Félix Ángel Moreno triunfa con sus novelas de misterios y policiacas. / SÁNCHEZ RUIZ


– De nuevo hay crímenes e investigadores en esta novela. ¿Le hubiera gustado dedicarse a la investigación criminal?
– La verdad es que no. Una cosa es ser escritor de novela negra y otra muy distinta, policía de homicidios. Es un trabajo difícil y arduo, para el que hay que estar preparado psicológicamente porque hay que lidiar, un día sí y otro también, con lo más sórdido de la condición humana: el crimen.

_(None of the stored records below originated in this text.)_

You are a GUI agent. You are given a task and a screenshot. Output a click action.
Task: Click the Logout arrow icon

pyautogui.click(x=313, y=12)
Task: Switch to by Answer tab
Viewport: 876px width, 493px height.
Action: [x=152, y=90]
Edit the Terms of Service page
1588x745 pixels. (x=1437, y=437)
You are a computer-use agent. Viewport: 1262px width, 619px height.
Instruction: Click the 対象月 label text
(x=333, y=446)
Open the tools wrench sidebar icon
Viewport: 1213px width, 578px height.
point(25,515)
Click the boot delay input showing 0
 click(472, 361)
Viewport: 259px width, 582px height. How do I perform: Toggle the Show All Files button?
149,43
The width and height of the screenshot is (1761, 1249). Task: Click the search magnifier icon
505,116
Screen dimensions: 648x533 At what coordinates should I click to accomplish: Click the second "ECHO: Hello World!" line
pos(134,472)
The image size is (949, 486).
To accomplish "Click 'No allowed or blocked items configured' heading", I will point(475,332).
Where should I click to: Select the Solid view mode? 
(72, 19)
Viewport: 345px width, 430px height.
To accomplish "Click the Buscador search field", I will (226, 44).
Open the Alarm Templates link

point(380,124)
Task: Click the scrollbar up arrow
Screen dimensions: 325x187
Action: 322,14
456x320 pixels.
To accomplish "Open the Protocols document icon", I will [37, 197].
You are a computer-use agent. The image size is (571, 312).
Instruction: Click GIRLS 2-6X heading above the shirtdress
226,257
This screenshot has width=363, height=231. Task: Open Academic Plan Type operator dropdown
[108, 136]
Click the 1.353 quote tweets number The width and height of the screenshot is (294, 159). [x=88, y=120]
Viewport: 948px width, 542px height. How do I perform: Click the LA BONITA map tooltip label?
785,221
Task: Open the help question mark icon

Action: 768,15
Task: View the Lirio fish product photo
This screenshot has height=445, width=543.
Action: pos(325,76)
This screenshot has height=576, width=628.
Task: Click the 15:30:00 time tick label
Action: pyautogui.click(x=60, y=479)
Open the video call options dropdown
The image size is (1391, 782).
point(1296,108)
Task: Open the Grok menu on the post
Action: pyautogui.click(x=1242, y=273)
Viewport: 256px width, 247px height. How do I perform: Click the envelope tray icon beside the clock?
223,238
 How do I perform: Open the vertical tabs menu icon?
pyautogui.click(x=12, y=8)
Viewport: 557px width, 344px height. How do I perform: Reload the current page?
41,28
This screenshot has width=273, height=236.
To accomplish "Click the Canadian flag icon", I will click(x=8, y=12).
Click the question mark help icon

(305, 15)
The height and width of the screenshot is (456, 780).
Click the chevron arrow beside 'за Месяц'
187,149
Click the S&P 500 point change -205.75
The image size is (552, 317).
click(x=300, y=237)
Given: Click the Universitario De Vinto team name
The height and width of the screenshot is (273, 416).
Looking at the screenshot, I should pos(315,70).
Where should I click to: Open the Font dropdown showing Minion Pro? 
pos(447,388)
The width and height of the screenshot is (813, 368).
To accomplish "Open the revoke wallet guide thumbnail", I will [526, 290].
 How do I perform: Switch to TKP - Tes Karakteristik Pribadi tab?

– Como ya ha hecho en otras ocasiones, como en Un revolver en la maleta, aquí también sitúa la trama en Córdoba. ¿Qué le atrae de esta ciudad?
– Hace años, dije en una entrevista que Córdoba era una ciudad muy apropiada para servir de marco a una novela negra y sigo opinando igual. Está estructurada socialmente en distintos barrios, cada uno con su idiosincrasia y sus peculiaridades; mira al pasado (y arrastra, por tanto, males endémicos, propios de una ciudad provinciana) y, al mismo tiempo, es una urbe moderna que mira con desparpajo y optimismo al futuro. Por todo ello, Córdoba es tan válida como Barcelona, Madrid o Estocolmo para ser el espacio en el que sitúa una buena trama policíaca.

– El título resulta inquietante, ¿quién es Paula?
– Me alegro de que lo resulte porque, si no fuera inquietante, no sería propio de una novela negra, que entra por los ojos a través del título, que debe ser impactante y atrapar al lector desde el primer momento.
  Paula es una chica que, en los años ochenta del pasado siglo, cursa 2º de BUP en un instituto de Córdoba. Unos años antes, había emigrado con su familia desde Pedroche buscando un futuro mejor. Eso es lo que pretende y para eso se prepara; sin embargo, la adolescencia es una etapa de descubrimiento (por tanto, puede resultar peligrosa) y, entonces, Paula comienza a caminar por la cuerda floja…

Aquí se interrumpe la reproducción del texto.